Adiós a Pepe Sarasúa, una voz imprescindible de la tonada cuyana

Por Federico «Poni» Rossi

La música popular argentina despide a José «Pepe» Sarasúa, cantor sanjuanino y una de las voces más representativas de la tonada cuyana, fallecido el pasado 17 de junio en la provincia de San Juan.

Aunque su nombre quizás no alcanzó la difusión nacional de otros referentes del folklore, Sarasúa fue durante décadas una figura profundamente respetada dentro de la cultura cuyana. Su trayectoria estuvo ligada a la preservación y difusión de la tonada, una de las expresiones musicales más características de Cuyo y uno de los géneros que mejor representan la identidad cultural de las provincias de San Juan, Mendoza y San Luis.

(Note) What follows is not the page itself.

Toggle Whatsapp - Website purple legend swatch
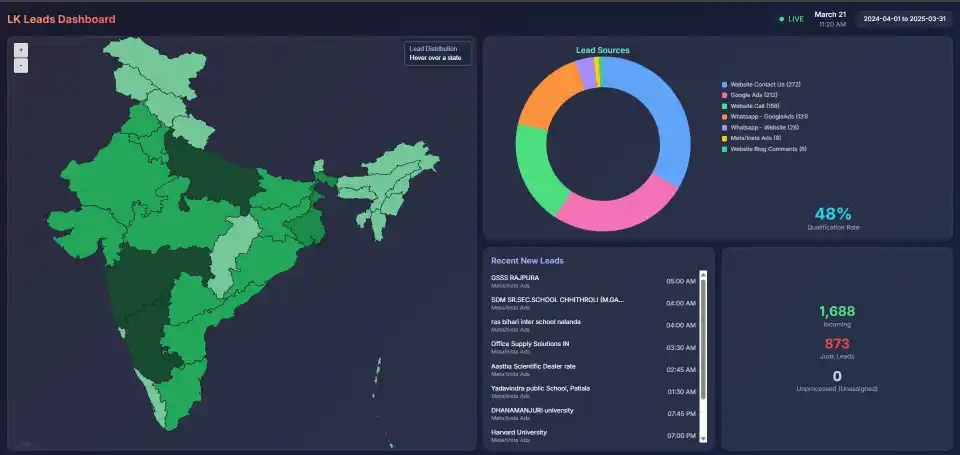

Nacido y formado en San Juan, comenzó a cantar siendo adolescente. Entre sus principales referentes y formadores se encontraban Aída Marchese de Poblete y el maestro Benicio Bustos, quien despertó en él una profunda admiración por la tonada y el repertorio tradicional cuyano.

A diferencia de muchos artistas profesionales, Sarasúa desarrolló gran parte de su vida laboral fuera de los escenarios. Trabajó durante años en el Banco Hipotecario mientras sostenía paralelamente una intensa actividad artística. Esa condición de trabajador y cantor marcó buena parte de su recorrido y fortaleció su vínculo con las peñas, festivales y encuentros culturales de la región.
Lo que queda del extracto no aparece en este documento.